Lansley defended plans to give GPs more commissioning responsibility under the government’s NHS reforms, the government’s Health and Social Care Bill would encourage competition.
“For years, GPs have been telling me, ‘if only they would listen to us, we could do it so much better’,” he said.
“Well as I say, I am now ‘they’. I am listening to you. And I do want you to do it better.
But to patients already seeing waiting times going back to the bad old days, most don’t particularly want choice. What they want is to be able to go to a local hospital and not have to wait for an appointment. Nor do they want to be part of political claptrap excusing abdicating of responsibility. They just want to have their operations or tests done as quickly as possible, in infection-free centres.

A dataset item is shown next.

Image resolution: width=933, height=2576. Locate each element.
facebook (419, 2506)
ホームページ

Speaking to BBC News before Saturday’s conference, Mr Lansley said that offering more choice for patients did not mean privatisation.
“We’re not looking to turn the NHS into some kind of private industry, far from it.
“It’s a public service and it has to be integrated around the needs of patients.
“But there is a role, a big role, for patients in being able to exercise choice and therefore by extension where patients exercise choice, you have to have a choice amongst providers.”
Mr Lansley told the conference outcomes for patients in areas of medicine including breast cancer, prostate cancer and chronic obstructive pulmonary disease would be “audited, monitored and regularly published in the future”.
“From December we will pilot the publication of clinical audit data to detail the performance of clinical teams. This will then be rolled out across England from April next year,” he said.
“Better data means better quality in the NHS – for patients, for their specialist clinicians, and crucially for you – both as their GPs and as the future commissioners of those services,” he said.
Er – has anyone told Lansley that to get this data, someone is going to have to fill in more forms? Leaving even less time to deal with patients – the actual reason why the NHS exists.
He still hasn’t got the message, has he?